National media have a way of fanning gentle breezes into tornadoes. So it was with recent comments from coach-turned-broadcaster Tony Dungy. Appearing on Dan Patrick's radio show, the football analyst expressed mild discomfort with the profane language of Jets coach Rex Ryan during an episode of the HBO documentary Hard Knocks.
With that, the media spin machine plastered headlines across sports pages, casting Dungy as a judgmental moralizer. New York Daily News columnist Bob Raissman accused him of "hypocrisy." Bob Wolfley of the Milwaukee Journal Sentinel maligned Dungy for deciding to "play the prude." Bloggers suggested the NFL good guy had morphed into an obnoxious Mother Hen.
Did anyone actually listen to what Dungy said? Asked by Patrick what he thought of the HBO documentary, the former coach said he was "disappointed with all the profanity. I think Rex can make his points without all that. But he's trying to endear himself to his team, and he's doing a great job of it." Later, when pressed by Patrick if he would hire a foul-mouthed coach as an assistant on his staff, Dungy said he wouldn't because "it's hard for me to be around that."

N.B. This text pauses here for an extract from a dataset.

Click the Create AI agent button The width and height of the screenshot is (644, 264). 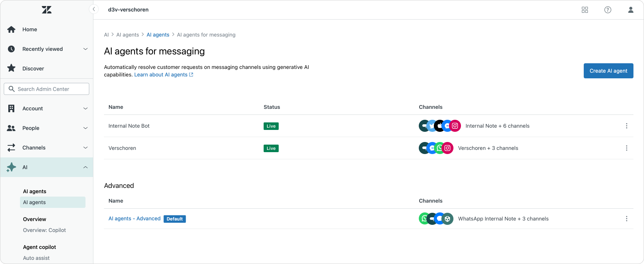coord(608,71)
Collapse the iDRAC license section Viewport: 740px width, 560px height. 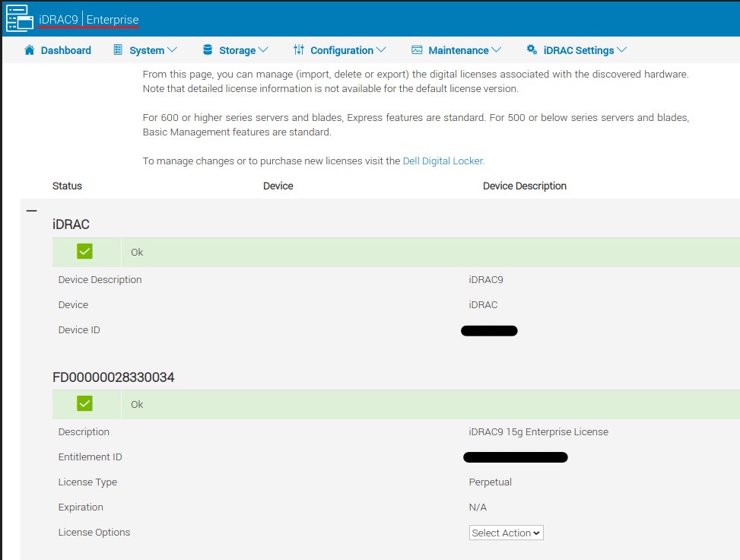coord(31,209)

Of course, such comments required that media seek a response from Ryan, who dutifully provided more headline-filling fare, saying Dungy had "unfairly judged" him: "Just because somebody cusses doesn't make him a bad person." Enterprising reporters then moved on to seek comment from Ryan's father, former NFL coach Buddy Ryan, who willingly pushed the story forward: "It's none of Dungy's business."
And so the manufactured fracas dragged on, leading to a phone conversation between Dungy and Ryan and a scheduled in-person visit at Jets training camp. Now if only some quick-thinking network executive could convince the pair to live under the same roof and share kitchen and laundry facilities.

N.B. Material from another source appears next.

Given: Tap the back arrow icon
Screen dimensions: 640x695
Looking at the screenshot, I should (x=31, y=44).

Dustin Johnson was assessed a two-stroke penalty during the final round of the PGA Championship for failing to treat a trampled patch of grass and sand like an official bunker. The ruling dropped him out of a playoff and into fifth place.
He is far from the first to suffer a cruel fate at the hands of golf's obscurities. Here's a look at some of the most maddening cases:
• At the 1957 U.S. Women's Open, Jackie Pung outplayed all her competitors but signed a scorecard with one incorrect hole. Though the total score on the card was correct, she was disqualified.

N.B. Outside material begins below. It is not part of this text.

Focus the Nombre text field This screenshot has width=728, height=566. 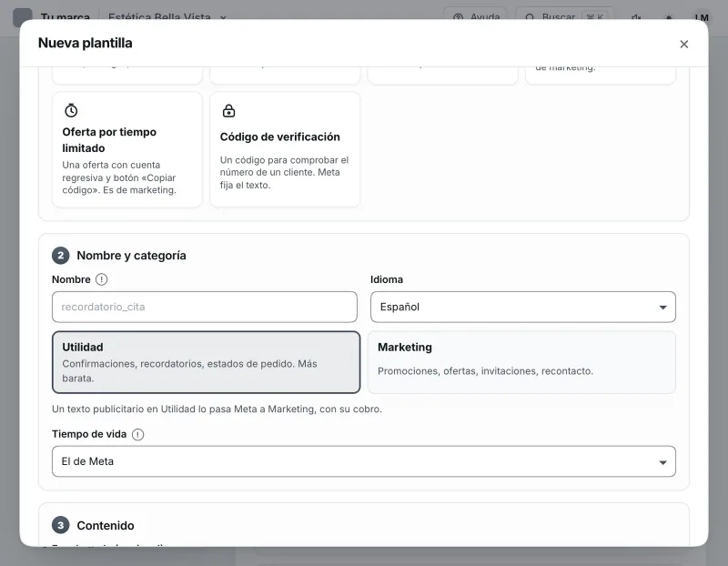(204, 307)
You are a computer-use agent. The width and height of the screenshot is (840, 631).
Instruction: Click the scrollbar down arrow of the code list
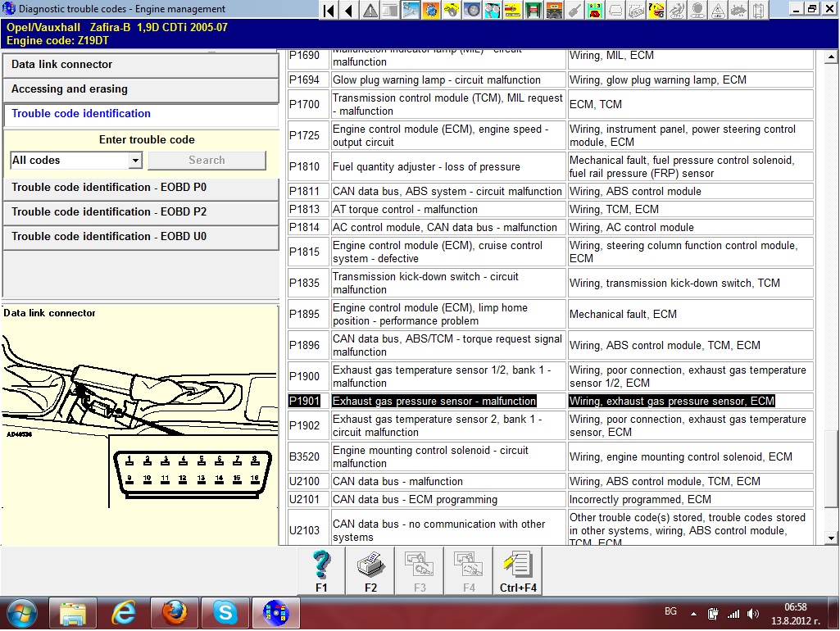click(832, 538)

• At the 1960 Masters, Dow Finsterwald casually retrieved his ball from the fifth hole, dropped it onto the green, and putted it toward the sixth tee. Not until the next day did he recall that any such extracurricular putting was forbidden. He informed tournament officials of his mistake and was assessed a two-stroke penalty. Finsterwald finished the tournament two strokes behind the winner, Arnold Palmer.
• At the 1968 Masters, Roberto De Vicenzo signed a scorecard that his playing partner Tommy Aaron had recorded incorrectly. Aaron had credited De Vicenzo with par on the 17th hole when, in fact, the Argentinean had made birdie. Because he signed the card, he was forced to accept the higher score, which dropped him out of a tie for first place.
• At the 2008 State Farm Classic, Michelle Wie was in second place after two rounds but left the scoring area without signing her scorecard. Volunteers chased her down immediately, and she returned to sign the card. But the violation was already committed. She was disqualified from the tournament.
• At the 2010 Yokohama Tire PRGR Ladies Cup, former U.S. Open champion Inbee Park appeared to win the tournament by a single stroke. But reports that her ball had moved slightly on the first green during the final round forced officials to investigate and ultimately enforce a two-stroke penalty that cost Inbee the victory.